Internet, cable, & phone companies working quickly to get the bay area connected again

Power is slowly starting to light up the Tampa Bay area after Hurricane Irma knocked it out over the weekend. So many people are still without internet, cable and phone and some elderly people, who are without cell phones, say it is making them feel as if they are still in the dark.

88-year-old Ed Green says the lights are on in his Pinellas County mobile home but his phone is not.
 
He bundles it with cable, which means everything is out.

"I feel lost,” he said.
 
But he isn't alone; Rose Miccolo lives across the street and is in the same boat. She and her husband ordered an antenna off Amazon weeks before Hurricane Irma hit, they pulled it out of their closet and hooked it up to see if it worked.

“We are picking up several channels, a local news channel I think with ABC,” said Miccolo.
 
Her phone and internet are still dead and they plan on finding a more permanent spot for the antenna until crews get things up and running again. She says her husband is installing an antenna at Green's house to help him connect.

"I'm not getting any news one way or the other. I don't know what's going on in this world,” he said, telling ABC Action News he wasn't even sure if the hurricane had left the state yet.

A lot of the major companies, like Spectrum, Comcast and Frontier are scrambling to get things back up, working closely with power crews to assess the outages. None of those companies could give a solid timeline, but say they know where the outages are and are working quickly.

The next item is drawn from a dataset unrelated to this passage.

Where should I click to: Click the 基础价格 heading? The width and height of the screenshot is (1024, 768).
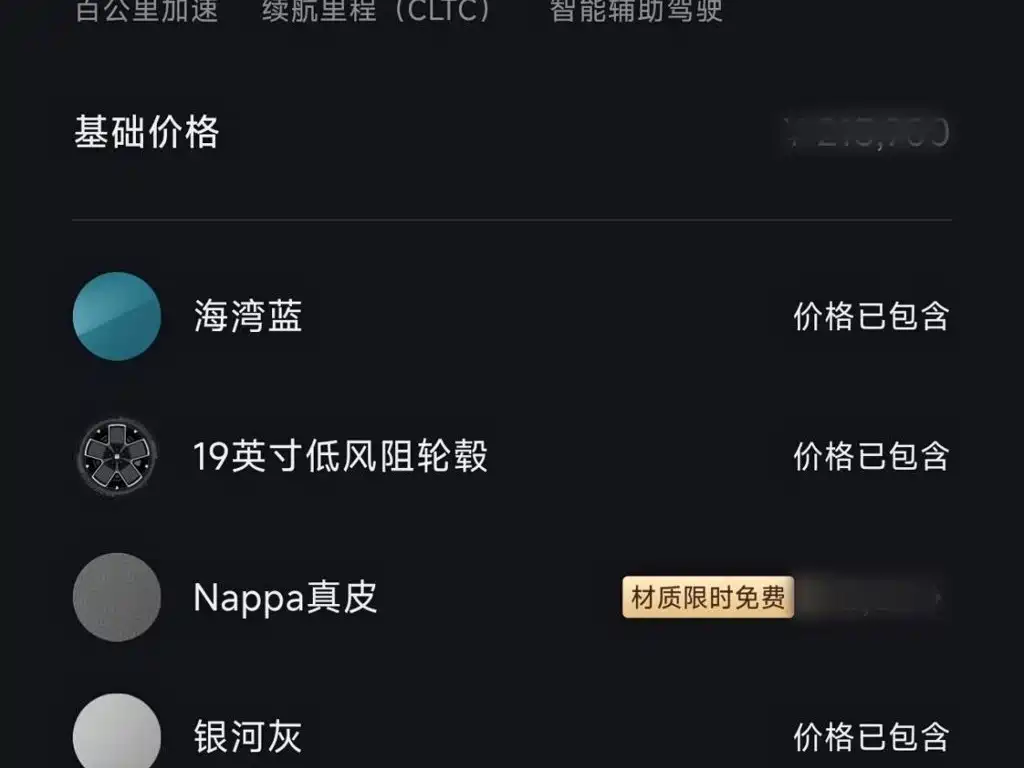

Spectrum is reminding people of the 32,000 FREE WiFi hotspots throughout the state available to them right now. Just open up your phone’s settings, and click on the “FREE SPECTRUM WIFI” that pops up. You must be in reach of one for it to appear on your phone.

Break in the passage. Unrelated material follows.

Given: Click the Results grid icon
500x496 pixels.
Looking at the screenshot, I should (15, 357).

If you need a computer, libraries are good options too.

Comcast is also reminding customers to not worry about billing questions. Its main goal is to get things up and running for you, so you’re comfortable and happy with service.

Miccolo says neighbors should be looking out for each other.

"If you know that someone is handicapped or elderly it's probably a good time to go knock on their door," she said.